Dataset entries
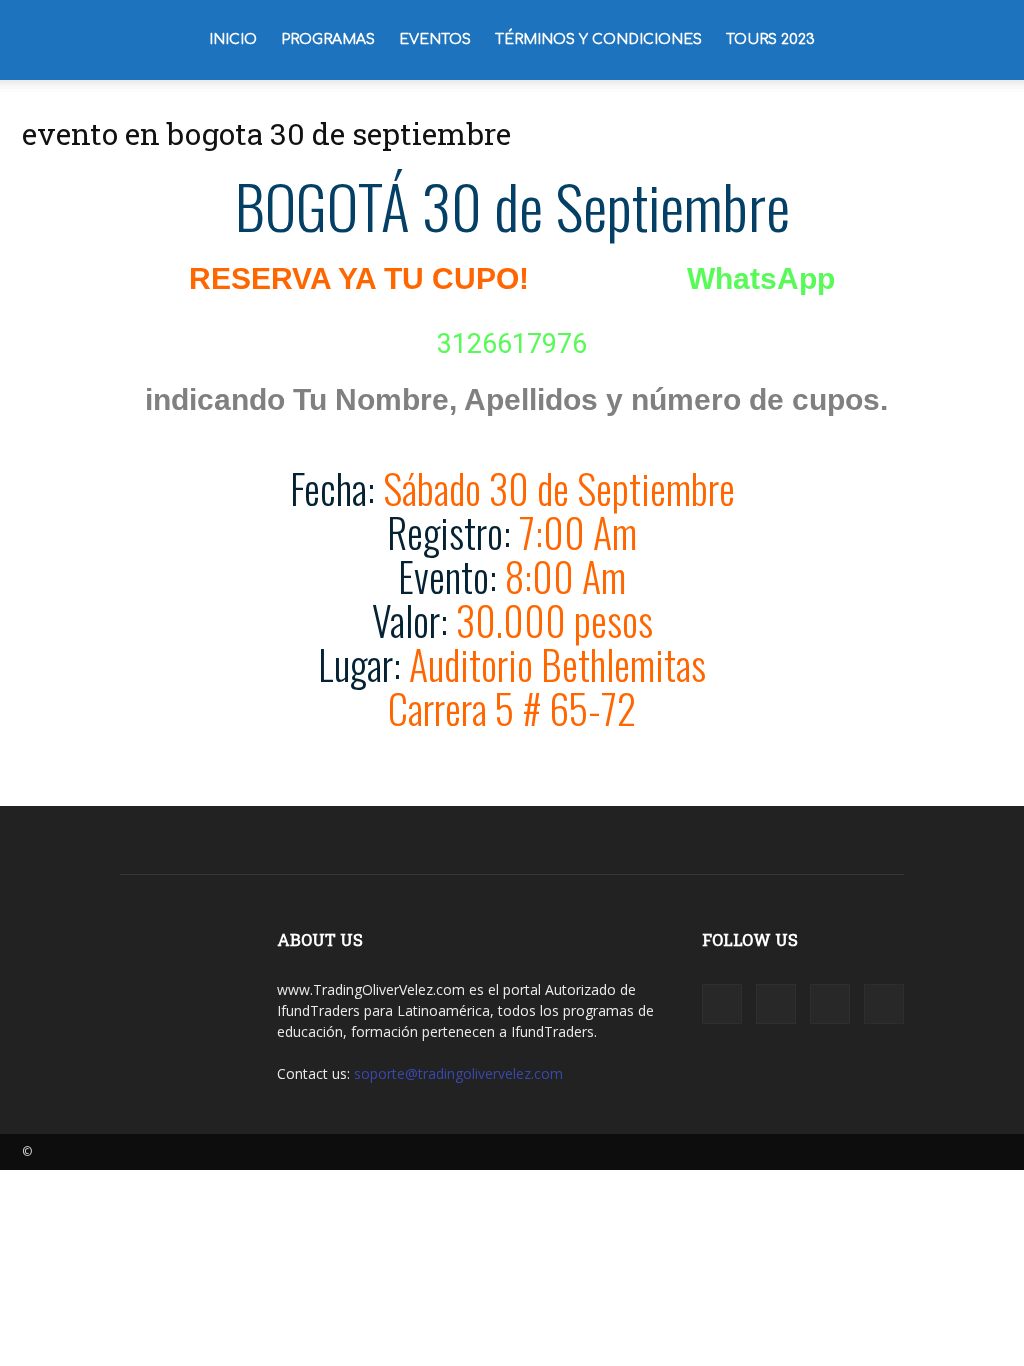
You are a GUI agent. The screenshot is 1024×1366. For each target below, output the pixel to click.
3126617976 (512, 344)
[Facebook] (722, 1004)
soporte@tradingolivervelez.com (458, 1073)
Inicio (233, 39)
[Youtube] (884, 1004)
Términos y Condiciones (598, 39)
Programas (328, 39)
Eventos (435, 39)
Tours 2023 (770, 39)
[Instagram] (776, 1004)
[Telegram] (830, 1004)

▸ What is being asked
The reply must contain every entry above, exactly as written, and none of the pictures.

▸ Output for this task
You are a GUI agent. The screenshot is 1024×1366. For each target below, output the pixel to click.
3126617976 (512, 344)
[Facebook] (722, 1004)
soporte@tradingolivervelez.com (458, 1073)
Inicio (233, 39)
[Youtube] (884, 1004)
Términos y Condiciones (598, 39)
Programas (328, 39)
Eventos (435, 39)
Tours 2023 (770, 39)
[Instagram] (776, 1004)
[Telegram] (830, 1004)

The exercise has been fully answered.